____ Record extracts

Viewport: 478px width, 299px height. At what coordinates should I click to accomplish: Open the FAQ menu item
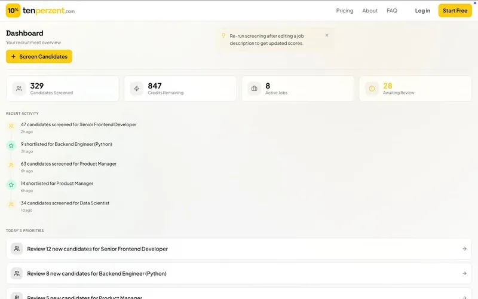tap(392, 11)
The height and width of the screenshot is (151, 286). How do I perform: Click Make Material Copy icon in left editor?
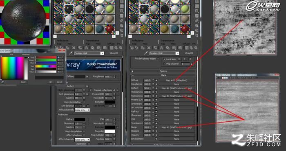tap(80, 48)
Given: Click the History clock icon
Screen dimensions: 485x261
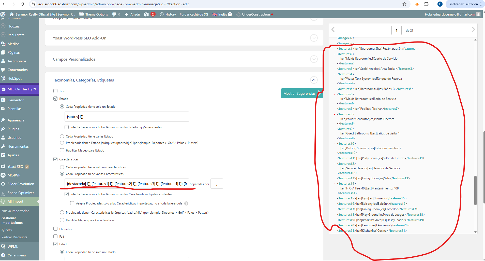Looking at the screenshot, I should (x=162, y=14).
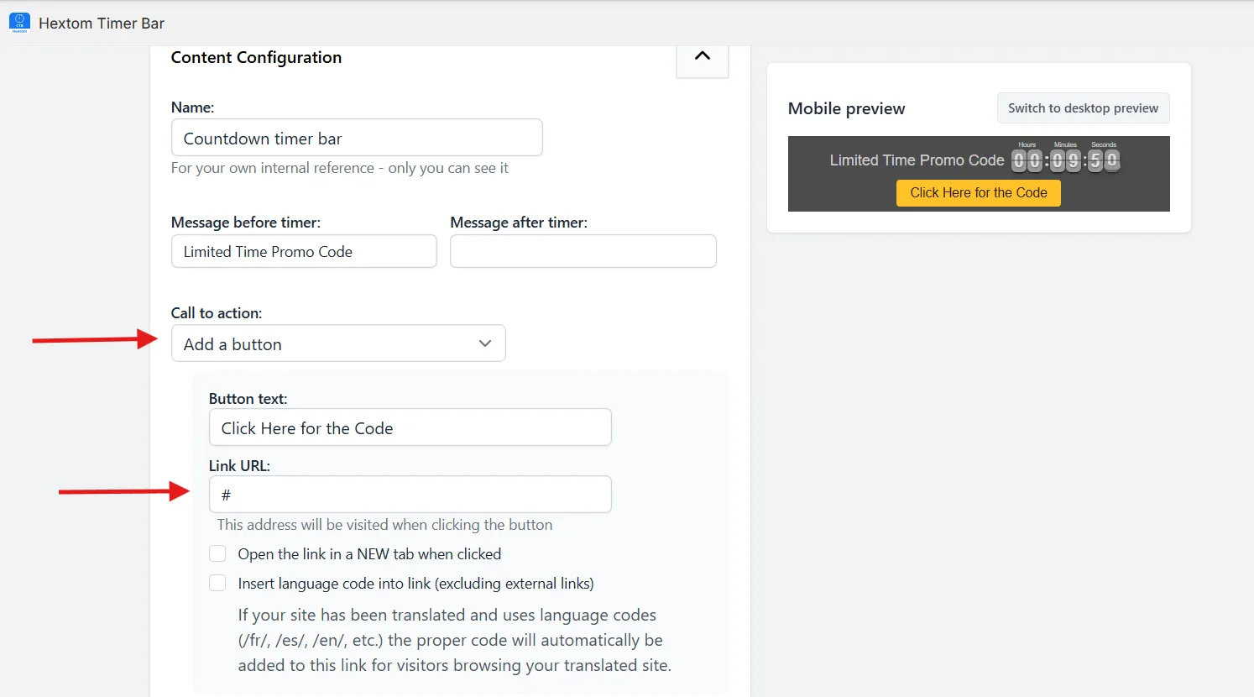Enable Open the link in NEW tab checkbox
The image size is (1254, 697).
[x=217, y=553]
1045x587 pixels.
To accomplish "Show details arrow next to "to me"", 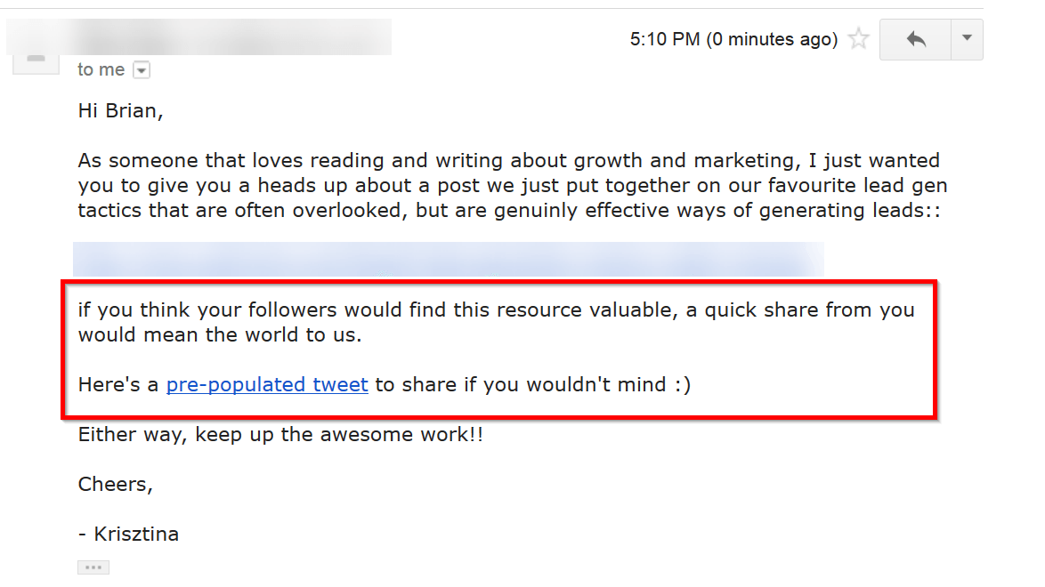I will click(x=142, y=70).
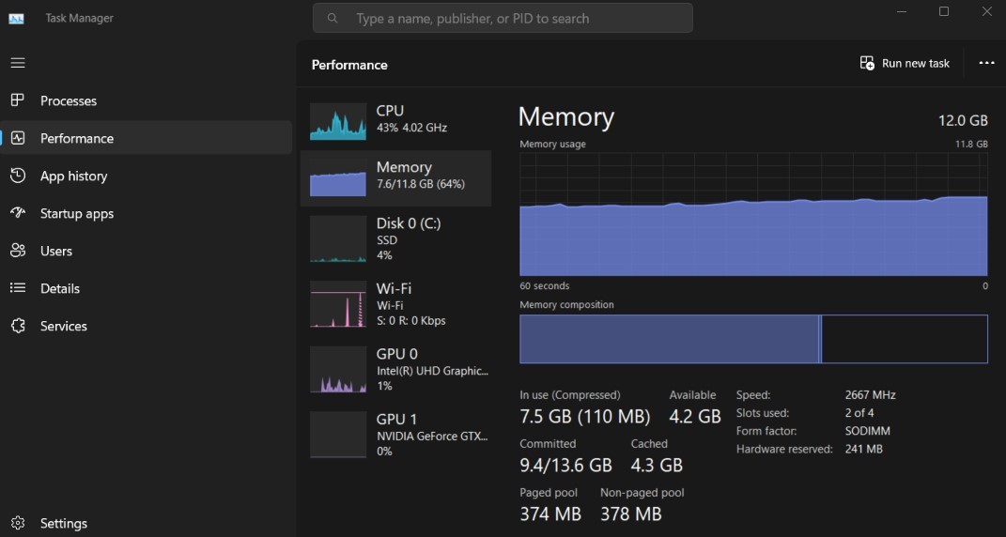This screenshot has height=537, width=1006.
Task: Open Settings gear icon at bottom
Action: (18, 523)
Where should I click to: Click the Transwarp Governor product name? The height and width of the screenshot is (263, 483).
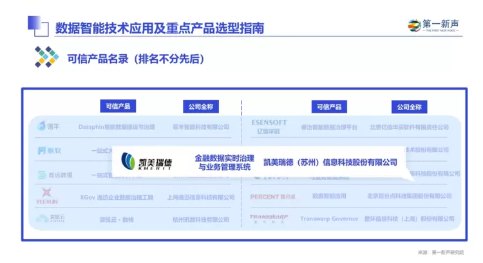click(x=329, y=219)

________

With all pictures removed, reproduce the lines from the top of the entries above through the line containing "Given: Click the History clock icon", exactly as written.

● Your solution
Viewport: 478px width, 299px height. At what coordinates should I click to accomplish: Open the FAQ menu item
tap(392, 11)
The height and width of the screenshot is (151, 286). How do I perform: Click Make Material Copy icon in left editor?
tap(80, 48)
Given: Click the History clock icon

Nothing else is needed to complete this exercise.